4. DE LOS PLACERES A CALIFORNIA
Hasta entonces solo habían los mentados placeres. Aun así, fue tal la fama de su riqueza que en 1833 les cayó una partida de bandoleros integrada por indios con jefes españoles (más bien criollos).
Cuenta don Adrián García que «casi todas las explotaciones se hicieron superficialmente pues los minerales afloraban con abundancia. Esta facilidad para obtener la riqueza sin grandes inversiones produjo entre los mineros un ansia de rapiña, es decir, rascar en la superficie hasta obtener el mayor provecho y luego abandonar el mineral sin ahondar más en su exploración. Esto ocasionó que en 1850, después de su gran bonanza, San José de Gracia estuviera prácticamente abandonado»

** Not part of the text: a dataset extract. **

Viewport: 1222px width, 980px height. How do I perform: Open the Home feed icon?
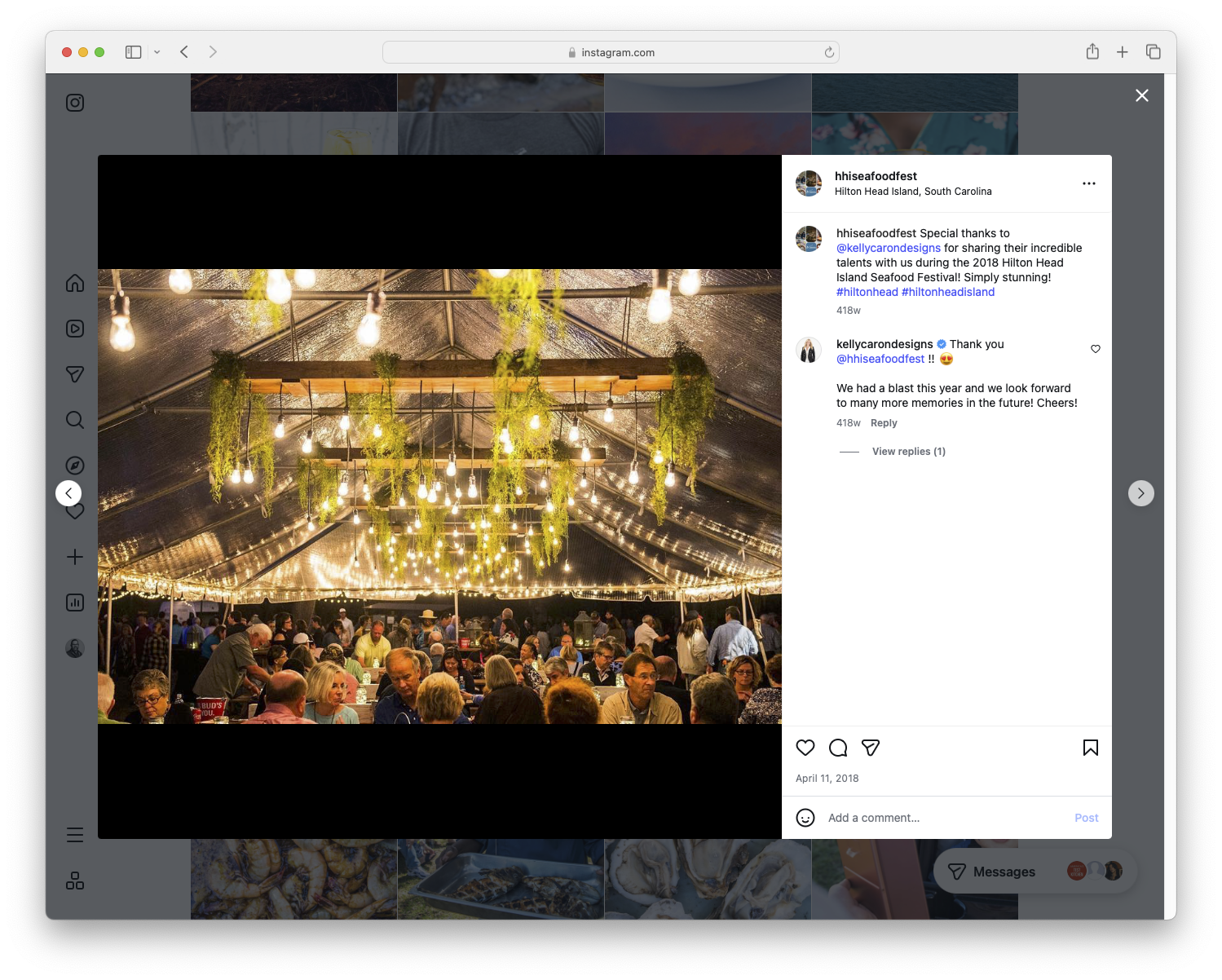(74, 283)
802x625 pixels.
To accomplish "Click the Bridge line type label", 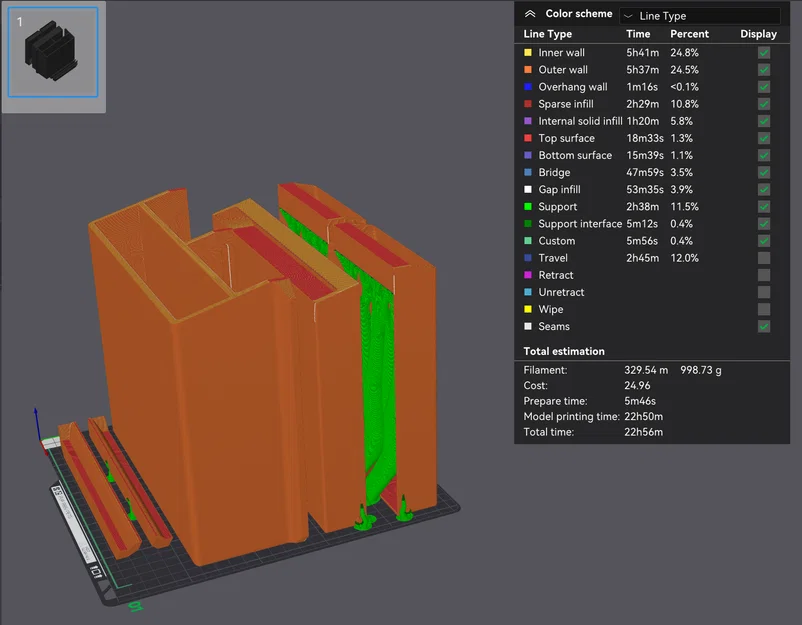I will (x=554, y=173).
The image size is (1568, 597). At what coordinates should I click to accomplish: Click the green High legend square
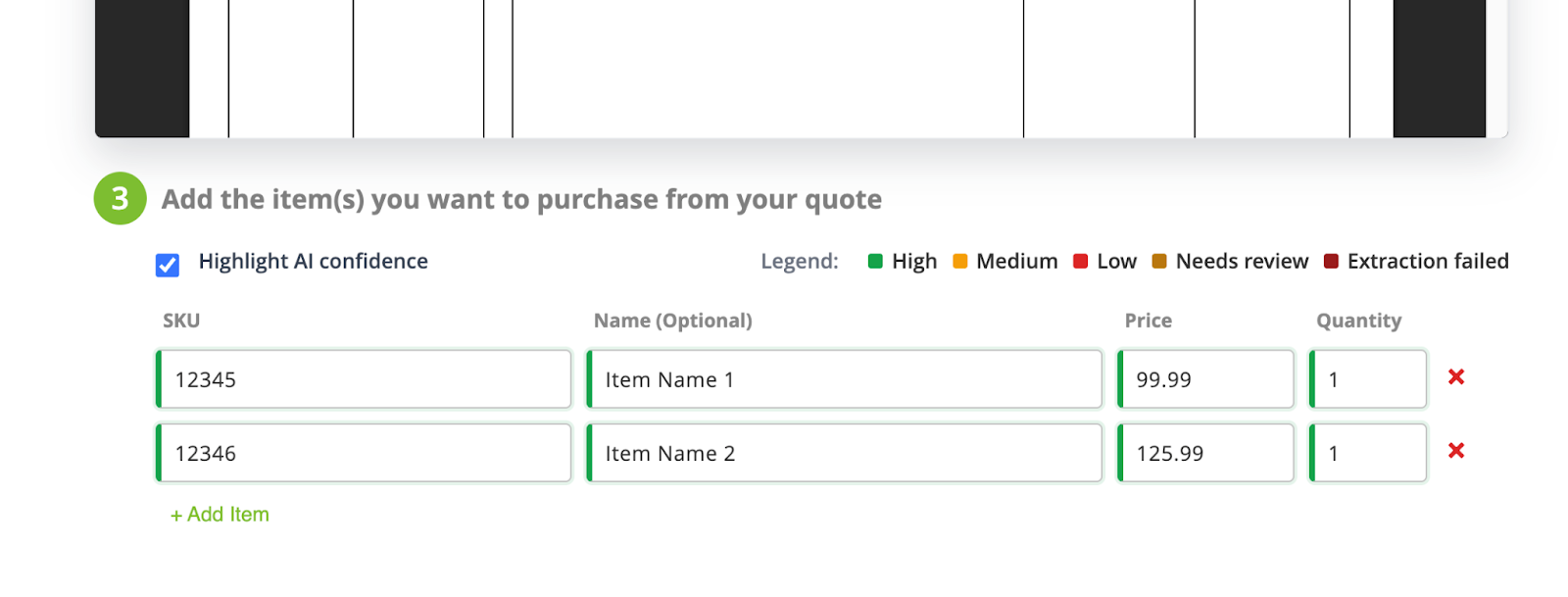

La razón fue también que, por esos años, la fiebre del oro en California atrajo a mineros de todas partes. Y ya ve cómo son los gambusinos.
5. EL QUE SE VA PA’ LA VILLA…
Ese tiempo, la ley permitía que si alguien hacía un denuncio y lo tenía mucho tiempo en el abandono, podía perderlo si otro más lo reclamaba para explotarlo, lo que provocó que muchos que volvieron después se encontraran sin nada.
Así fue como don Francisco Peraza, tras volver de California hacia 1870, se asoció con José Manuel Peña, para comprar los mejores denuncios, y los explotaron mucho tiempo con gran éxito.
«No menos de 150 mulas iban y venían acarreando el mineral hasta el arroyo, donde se encontraban las tahonas», escribió García Cortez.
Al tiempo regresaron de California los otros mineros, con la cola entra las patas, y se encontraron con que sus denuncios ya tenían otros dueños.
De esos minerales, de la Barranca del Cuervo donde estaban las tahonas, sacó don José Cuervo el dinero para comprar la hacienda en Tequila, Jalisco, para producir su famoso tequila, agua de las verdes matas…
6. EL OBISPO Y EL REGALO DE UN INDIO
El maestro Veliz Fonseca retoma, de una biografía del recordado obispo Francisco de Jesús María Echavarría y Aguirre (natural de Bacubirito, 1858-1954), el relato de cómo se hizo de la veta rica en oro de Hacienda El Rosario:
«En aquella época era un presbítero, cuando lo mandaron llamar urgentemente para que confesara a un indígena moribundo; cuando concluyó la confesión, el penitente ordenó a su hijo mayor que condujera al señor cura donde se encontraba el tesoro y que éste sería para él. Dicho tesoro era una veta la cual se encontraba frente al jacal del moribundo; era un lugar de cerros elevados, divididos por un arroyo.
«La veta, muy rica en oro, estaba cubierta con cueros de cabra para que no la vieran; incluso, se dice que cuando iniciaron los trabajos ponían cueros crudos en la superficie para que no fueran desparramados los metales cuando tronaron los barrenos, cuyos efectos producían puro oro, con poco tepate».
Curiosa esa historia: que alguien regale un hallazgo así nomás. De esa mina fueron propietarios los familiares del obispo Francisco, Antonio y José Vicente Echavarría Aguirre (este hallazgo lo fecha García Cortez hacia en 1890).
7. SAN PEDRO Y LOS MINEROS
Cita don Adrián un viejo chiste de mineros, según el cual este era un minero al que San Pedro no dejaba entrar en el Cielo porque ya estaba harto del hoyerío que tenían los que ahí estaban, además de que ya no cabían.
El recién llegado le dijo que ahorita los sacaba a todos a cambio de que lo dejaran entrar. Accedió San Pedro, y entró el minero gritando:
–¡Hey!, ¿ya supieron? ¡Acaban de descubrir oro y plata en abundancia en el Infierno!
Y salen en tropel todos los mineros rumbo al Infierno. Cuando San Pedro ve correr tras ellos al minero que les gritó, le dice:
–¿Qué te pasa? ¿A dónde vas? Ahora sí ya puedes entrar.
— ¡No! —Contestó el gambusino— Yo también me voy, ¿qué tal si es cierto que hay oro en el Infierno?
Algo así les pasó a aquellos mineros que se fueron a California durante la fiebre del oro.